How to get $\mathbb E[a^{\tau_1} \phi(X_{\tau_1}) | X_0 =x] = \mathbb E[a^{\tau_2} \phi(X_{\tau_2}) | X_0 =x]$ from Strong Markov property?

Question

Consider a continuous-time Markov chain $(X_t)_{t \ge 0}$ with respect to a completed right-continuous filtration $(\mathcal G_t)_{t \ge 0}$. Suppose that

• The state space $V$ is finite and endowed with discrete topology.

• $a \in (0,1)$ and $\phi$ is a measurable function from $V$ to $\mathbb R_+$.

• $\tau_1 \le \tau_2$ are stopping times.

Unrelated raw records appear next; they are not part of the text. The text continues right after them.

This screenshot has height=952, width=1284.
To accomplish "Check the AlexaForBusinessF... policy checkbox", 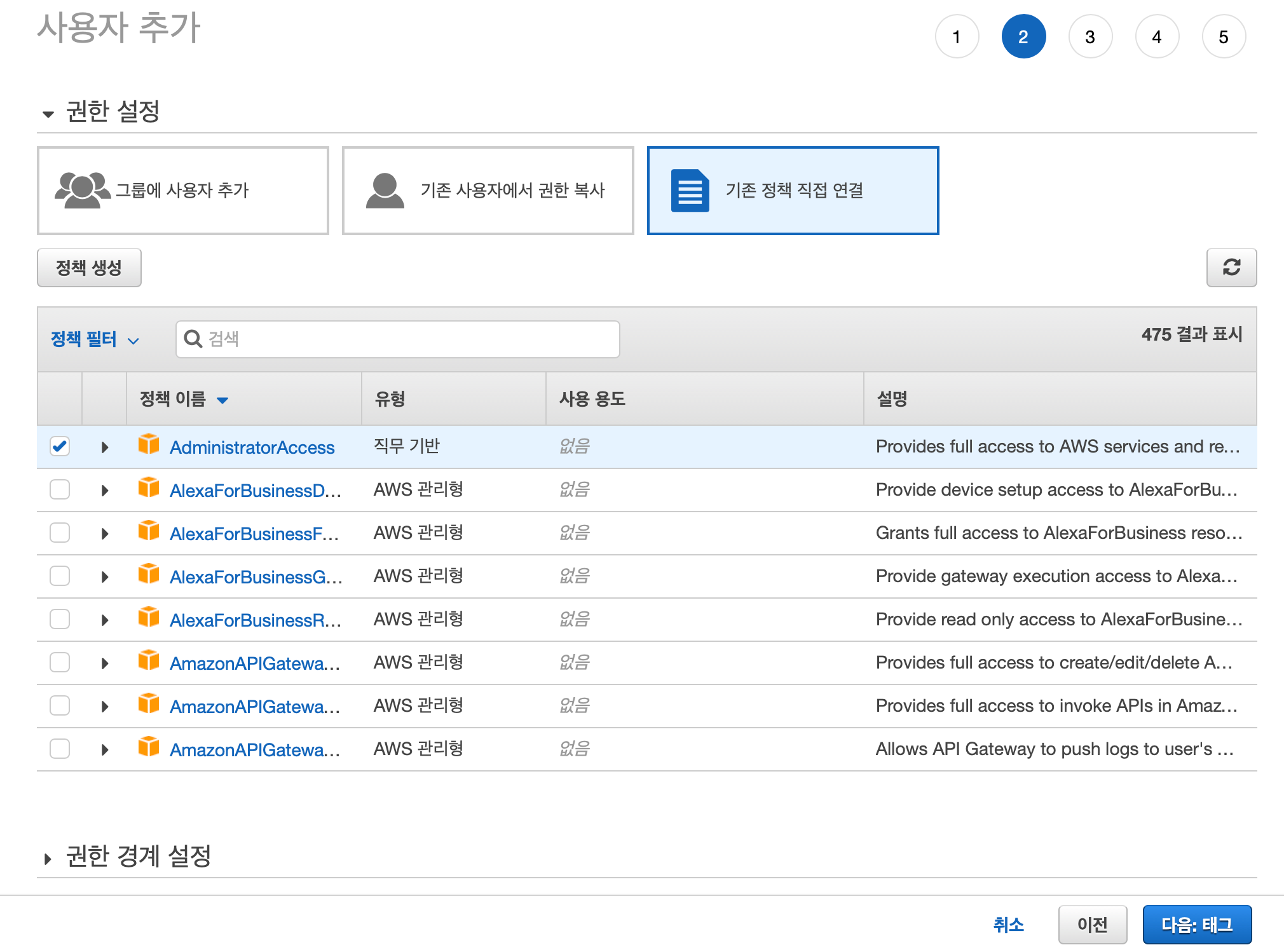I will [60, 533].
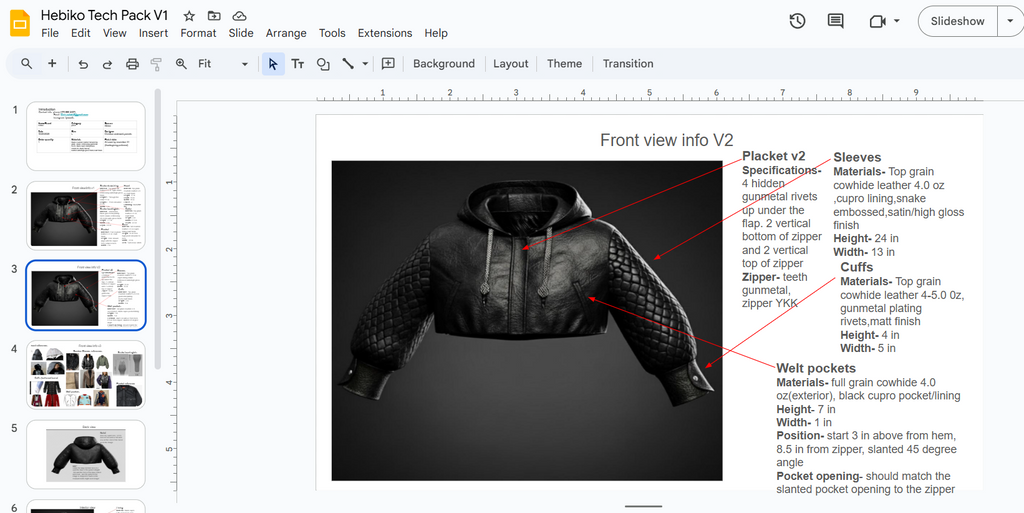This screenshot has height=513, width=1024.
Task: Click the Add comment toolbar icon
Action: point(388,64)
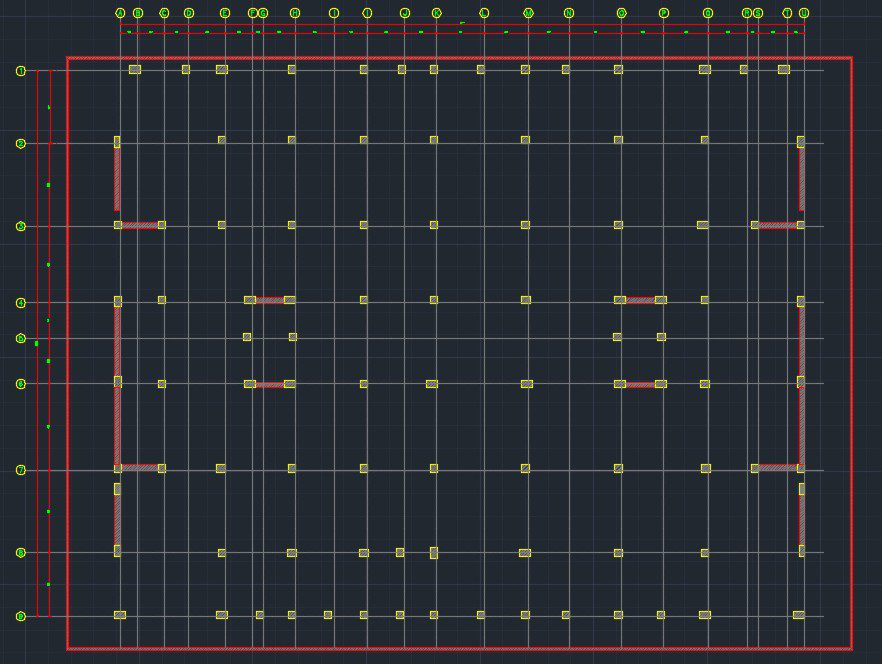
Task: Pick the column at grid O, row 5
Action: tap(618, 337)
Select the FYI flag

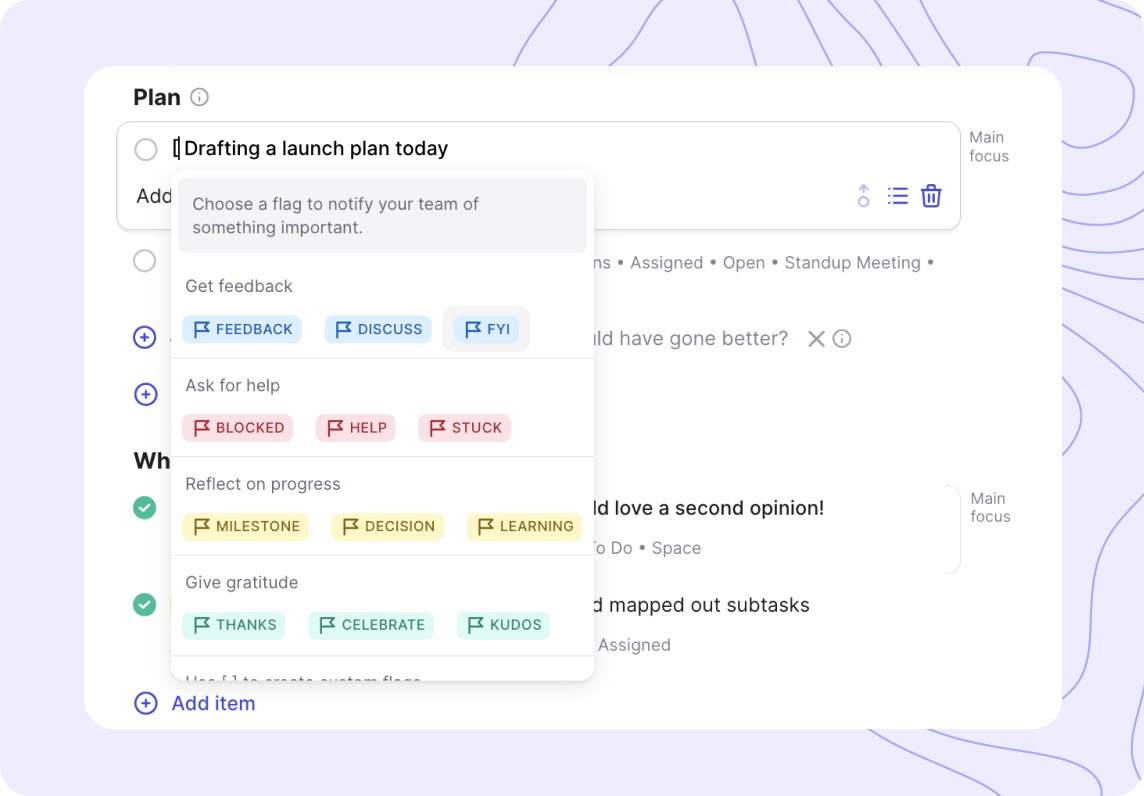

Then my professor said that by Strong Markov property, we have $$\mathbb E[a^{\tau_1} \phi(X_{\tau_1}) | X_0 =x] = \mathbb E[a^{\tau_2} \phi(X_{\tau_2}) | X_0 =x]$$

---

Could you please elaborate on how to get the above equality from this version of Strong Markov property?

Answer 1

Thank you so much for @Saad's comment. I post it here to close this question.

---

This assertion seems incorrect. E.g. if $τ_1=0$ and $τ_2=1$, it asserts that$$φ(x)=E_x(a^{τ_1}φ(X_{τ_1}))=E_x(a^{τ_2}φ(X_{τ_2}))=aE_x(φ(X_1)),\quad\forall a\in(0,1),\ x\in V$$ which implies that $φ=0$.